First, you need to find some stiff plastic that has a 90 degree bend. Make sure it’s not brittle.


You need to make 2 holes in the motor/axle housing at roughly the level that the axle will sit. The holes I?m referring to are the ones at the top of this pic. This is the underside of the motor housing. Make sure not to drill into the axle clips, make the holes about 1mm in from each axle clip.


This view of the front of the motor housing should clarify the position of the holes. You need to make a metal plate and drill 2 holes in it the same distance as the holes in the motor housing. You could use washers; you’ll just need to trim one side of them. You’ll see why when it comes together. And a couple of screws, the length is important. Again, you’ll see how long they need to be once assembled.


You need to trim a piece of plastic into this shape, utilizing the bend. The dimensions are:
Length 7mm
Width 17.5mm
Height 5.5mm
Near enough is good enough though, the biggest consideration is to make sure it’s no wider than the motor housing. Drill 2 holes in the bottom section, and 2 slots in the rear section, the same distance apart as the holes in the motor housing.


Attach the plastic mount by inserting the screws into the metal plate, then through the slots in the mounting into the motor housing. If you’re using washers, trim one side and make that the bottom. This is because the slots allow adjustment of the height and angle of the motor housing, and washers may touch the bottom of the mounting, preventing adjustment.

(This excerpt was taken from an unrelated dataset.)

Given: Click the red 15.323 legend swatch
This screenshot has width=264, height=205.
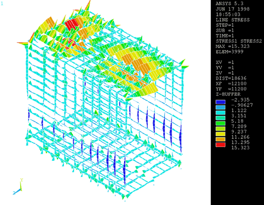Looking at the screenshot, I should click(221, 145).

You can just see the screws poking through into the axle area. This is why screw length is important. Too long and it will touch the axle, too short and it won’t attach properly risking damage to the holes and failure of the connection. Find a couple of screws that screw into the holes in the mounting.


Find some thin flexible strong plastic, something like PVC from an inflatable toy. In this case I?m using plastic from a CD sleeve. Just so long as it’s flexible enough to offer little resistance when bent, (although you could experiment with other plastic of varying thickness, etc) and resistant to tearing or splitting easily, like plastic packaging on biscuits or potato chips. I?ve found that plastic that doesn’t stick to superglue is the stuff you want. Cut a piece about 14 x 17mm.


Make 2 holes in the hinge and attach one end to the mounting. Make 2 large holes on the other side.


You need to make 2 holes in the chassis about 2 mm from the edge and sides. These should match up with the large holes in the hinge. The holes in the hinge need to be large to allow adjustment of the wheelbase length and the alignment.


Find or make a couple of washers that are larger than the holes in the hinge. And some screws that will screw into the chassis.


Attach the hinge to the chassis and you’re ready to start on a shock.


Inside view. If you want you can use slightly longer screws on the chassis and have them screw into the battery terminals. That then makes the screws and washers the charging terminals.


As you can see there’s not a lot of room for error when choosing screw length for the motor housing/hinge mounting interface.